Contrasto all’evasione fiscale e aumento dei controlli nei settori del sommerso d’azienda e del sommerso da lavoro sono stati i punti sui quali le “Fiamme Gialle” hanno spinto di più sull’acceleratore. In tali contesti, i militari della provincia di Savona hanno finora portato a termine oltre 425 interventi tra verifiche e controlli, segnalando agli uffici finanziari oltre 51 milioni di euro da recuperare a tassazione ai fini delle imposte sui redditi e contestando violazioni per oltre 12 milioni di euro in materia di IVA. Sono stati scoperti 38 evasori totali e 8 paratotali.

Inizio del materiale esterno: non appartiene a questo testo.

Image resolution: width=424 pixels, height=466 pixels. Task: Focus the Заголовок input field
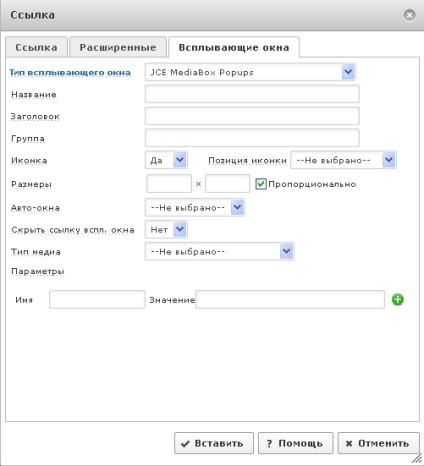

Nel corso dello stesso periodo sono stati individuati 112 lavoratori irregolari, di cui 100 completamente “in nero”. Sono stati inoltre effettuati oltre 2.331 controlli per verificare il corretto rilascio di scontrini e ricevute fiscali, rilevando omissioni in circa il 21% dei casi. Particolarmente incisiva è risultata l’azione nel comparto della contraffazione, sviluppata con il sequestro di 4.500 oggetti e la denuncia di 18 soggetti all’Autorità Giudiziaria.
I controlli nel settore della spesa pubblica hanno consentito di individuare 23 persone che beneficiavano di prestazioni sociali agevolate senza averne diritto. Gli stessi sono stati deferiti a piede libero alla Procura della Repubblica di Savona per violazione dell’art. 483 del C.P. (falsità in atto pubblico).